Mientras estaba con uno de esos juegos que captaban tanto mi atención, pensé en qué la próxima vez que saliera a la calle, contaría. Empecé a contar mis pasos cuando salía a la calle, solía llegar a cuatro o cinco y mi mente volvía a dispersarse sin darme cuenta, de pronto volvía a la realidad, uno, dos, tres, cuatro, contaba escaparates, una zapatería, una tienda de ropa... contaba tapas de alcantarillas, las tapas del gas, las de Telefónica, las de Ono, me olvidaba de llevar la cuenta, volvía a empezar, una de Telefónica, una de Emaya, dos de Emaya... no podía estar en el presente, en el ahora, me iba al pasado, me sentía como un animal escondido en su guarida mental lamiéndose las heridas, mi mente volvía una y otra vez al pasado.
"Soy budista-pensaba-. Sé que todo es mental, pero no puedo salir de este odioso bucle..." No podía meditar, mi paz interior había desaparecido completamente...

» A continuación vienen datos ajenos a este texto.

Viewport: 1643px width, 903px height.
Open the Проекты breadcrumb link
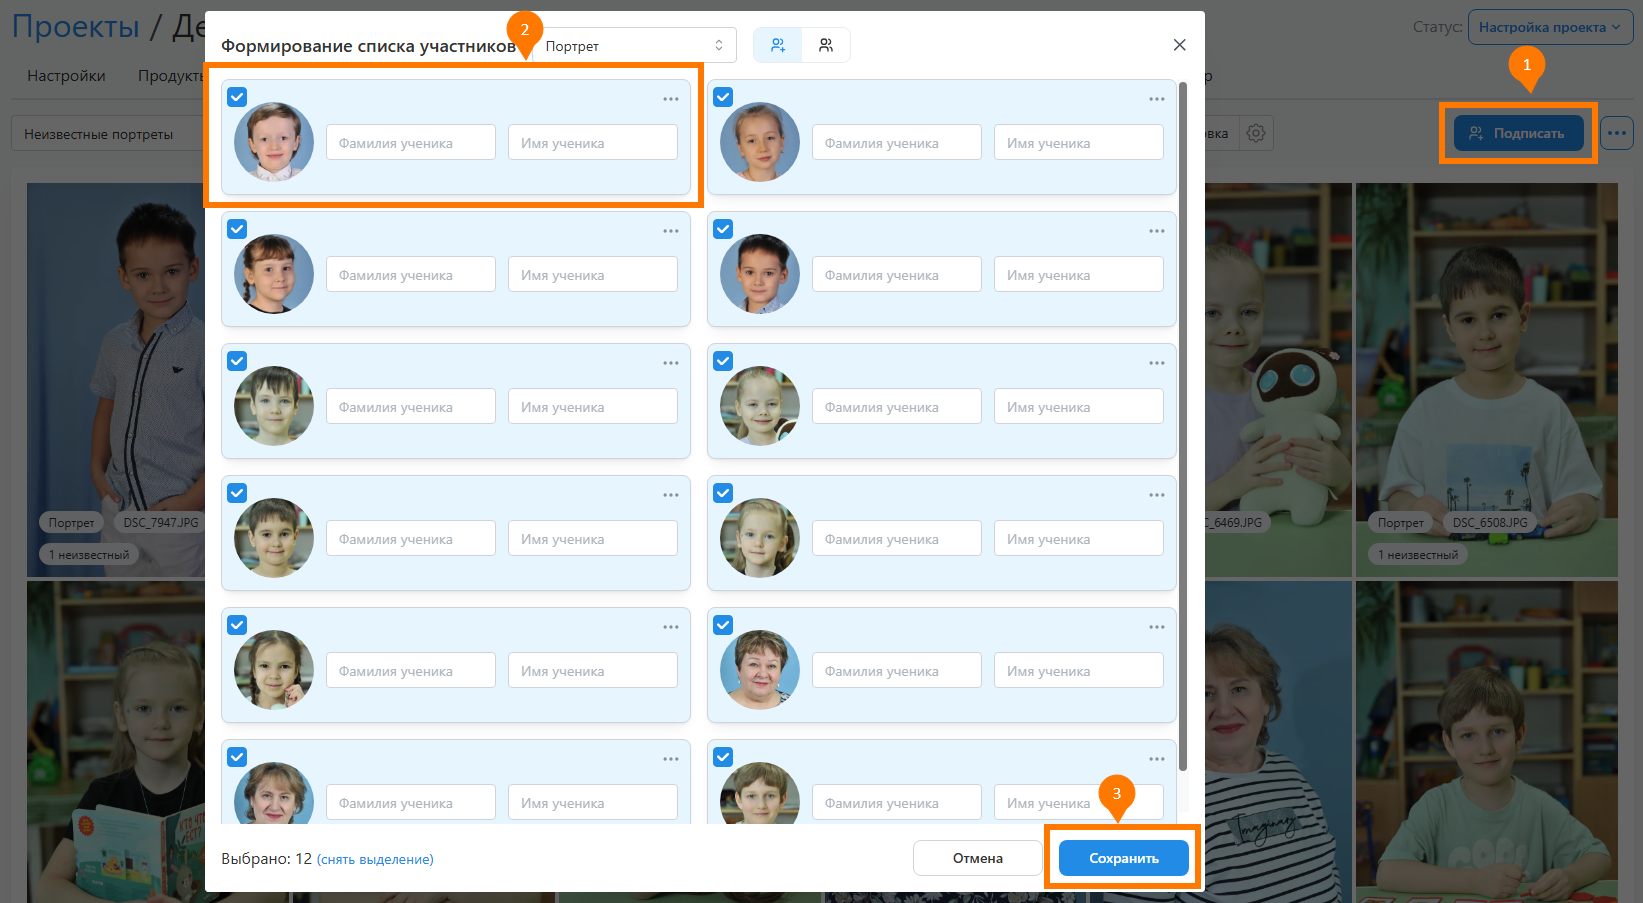[76, 27]
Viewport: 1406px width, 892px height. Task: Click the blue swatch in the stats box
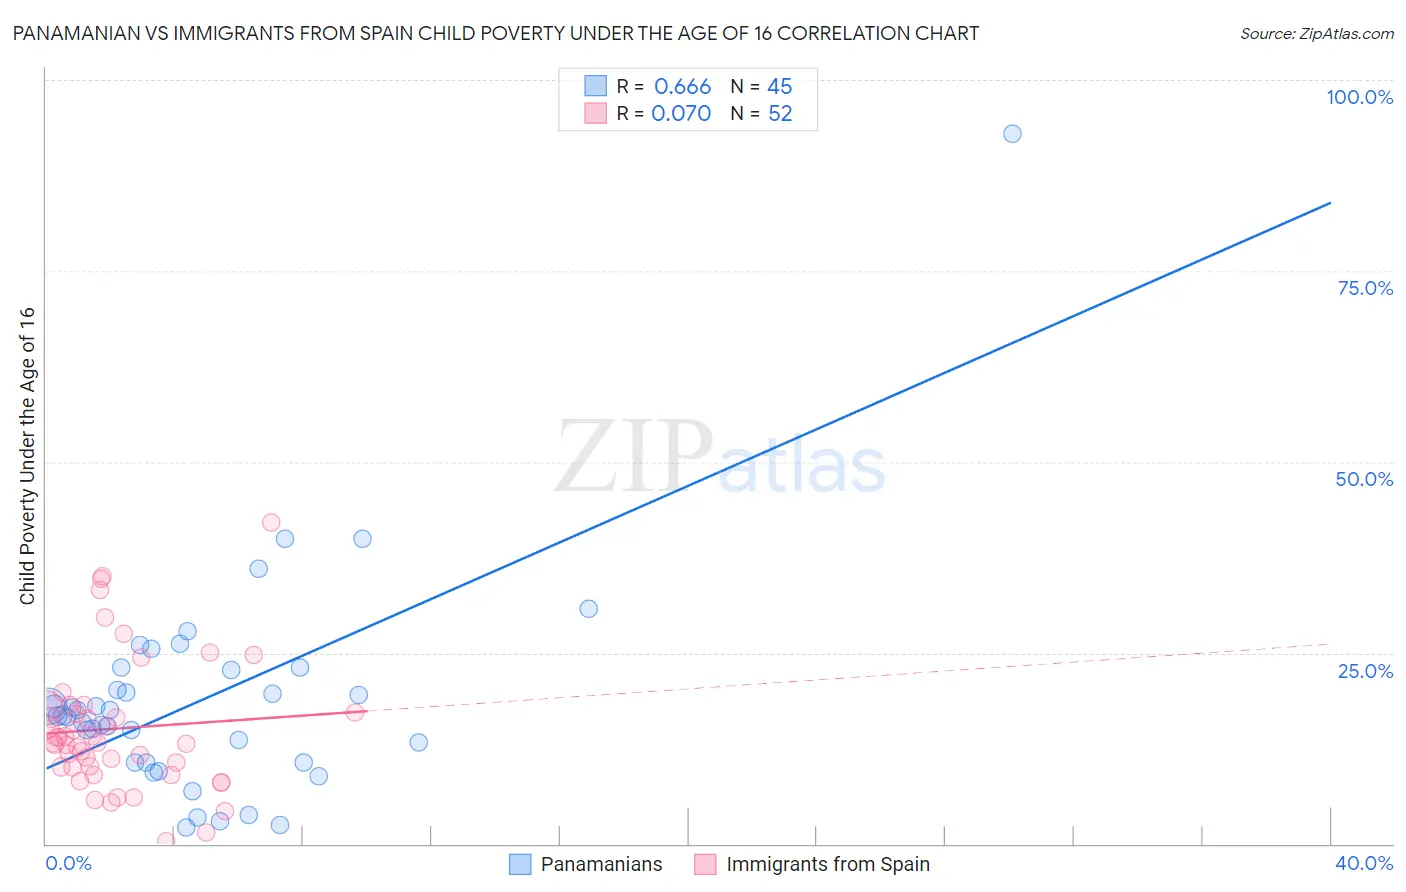(x=596, y=86)
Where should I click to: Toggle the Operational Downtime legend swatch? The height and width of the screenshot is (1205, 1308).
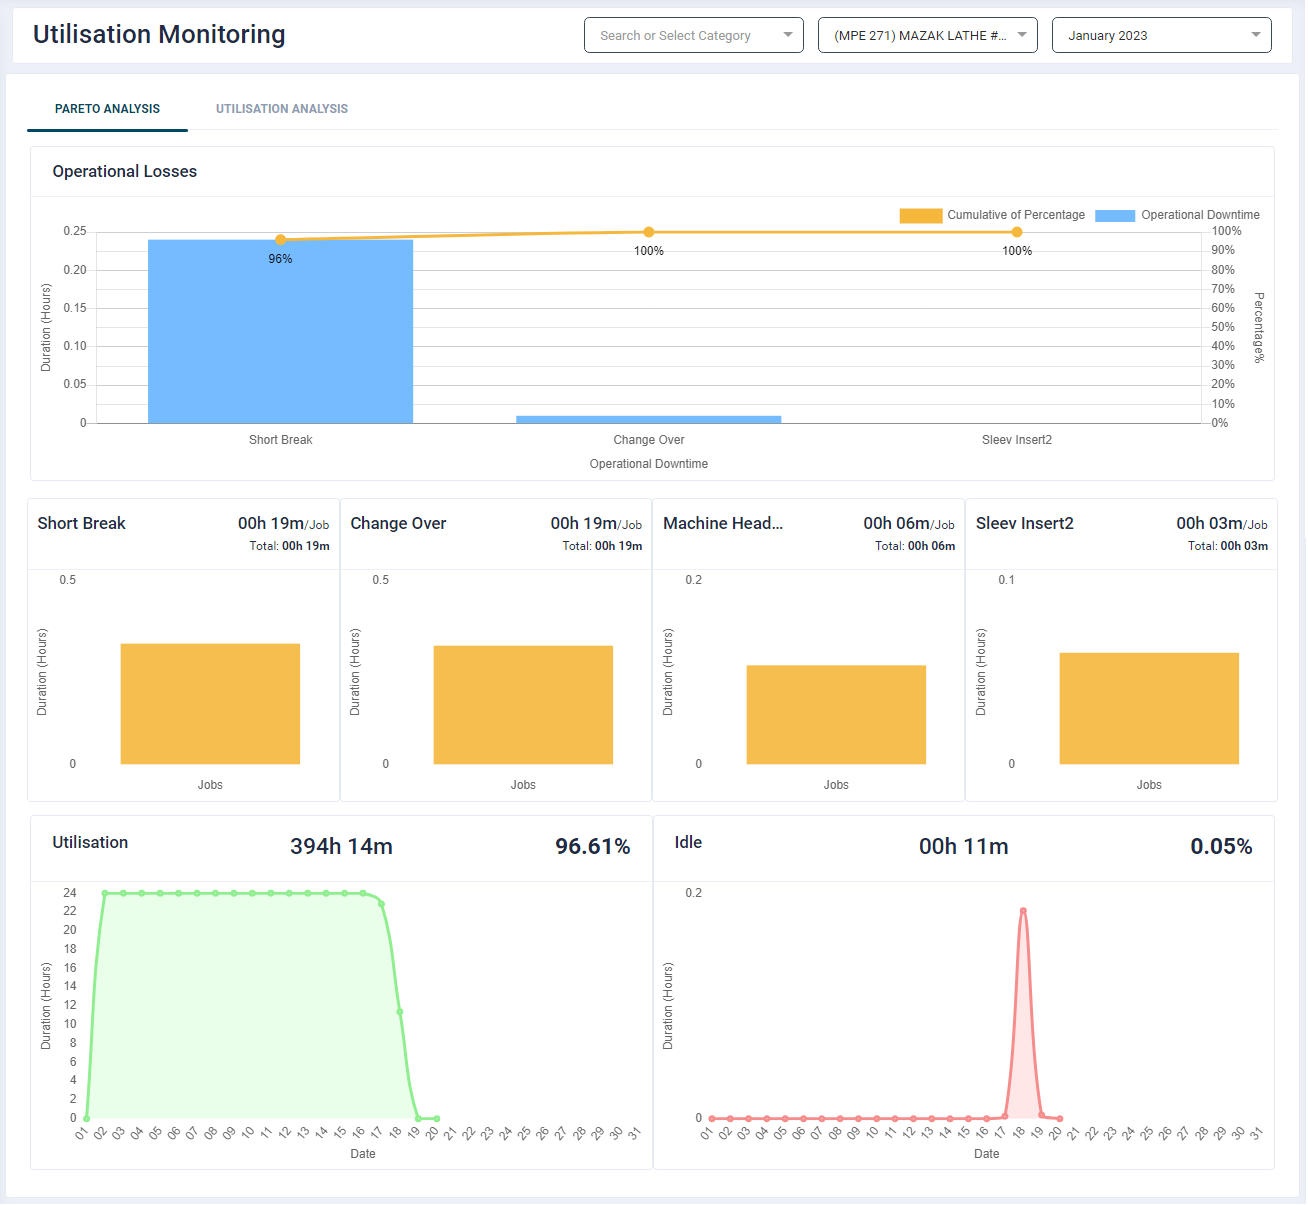tap(1114, 215)
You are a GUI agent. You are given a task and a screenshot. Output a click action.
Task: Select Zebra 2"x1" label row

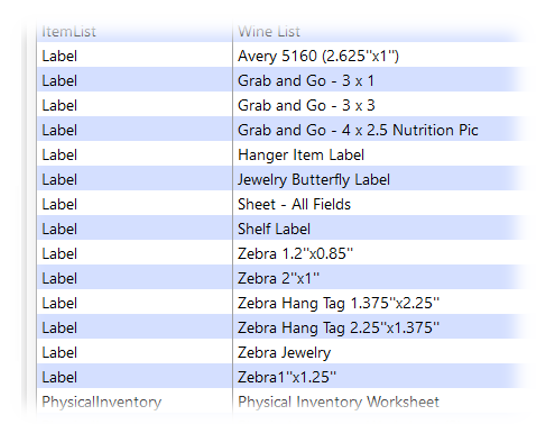click(x=283, y=278)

Mantenerme en el presente me costaba un esfuerzo agotador. Salía muy poco, quería estar totalmente pendiente y despierta de mis actos, de mis pasos, de mis gestos. De mi mente. Me sentía cansada de vivir, por la noche, cuando me tumbaba a dormir pensaba en qué tal vez, al día siguiente no despertaría. Morir durmiendo era mejor opción que estar muerta en vida, casi vegetando, con aquella sensación de vivir sin que pase el tiempo, con el dolor llenando todo, morir, tan fácil, tan difícil.
Y un día me aferré a la disparatada idea (como si yo les importara) de que no iba a darles ese gusto a mis acosadores. Poco a poco dejé de pensar en morir, en la muerte como liberación de aquel dolor.
Además, tenía a ANAMIB, allí me sentía bien, entre otras personas que estaban siendo hostigadas en su trabajo. Ya no me sentía tan sola. Eran importantes para mí. ANAMIB era una sólida raíz de árbol a la que agarrarte mientras estas colgando en un abismo oscuro y muy profundo, durante la noche más oscura, sin luna y con el cielo completamente nublado.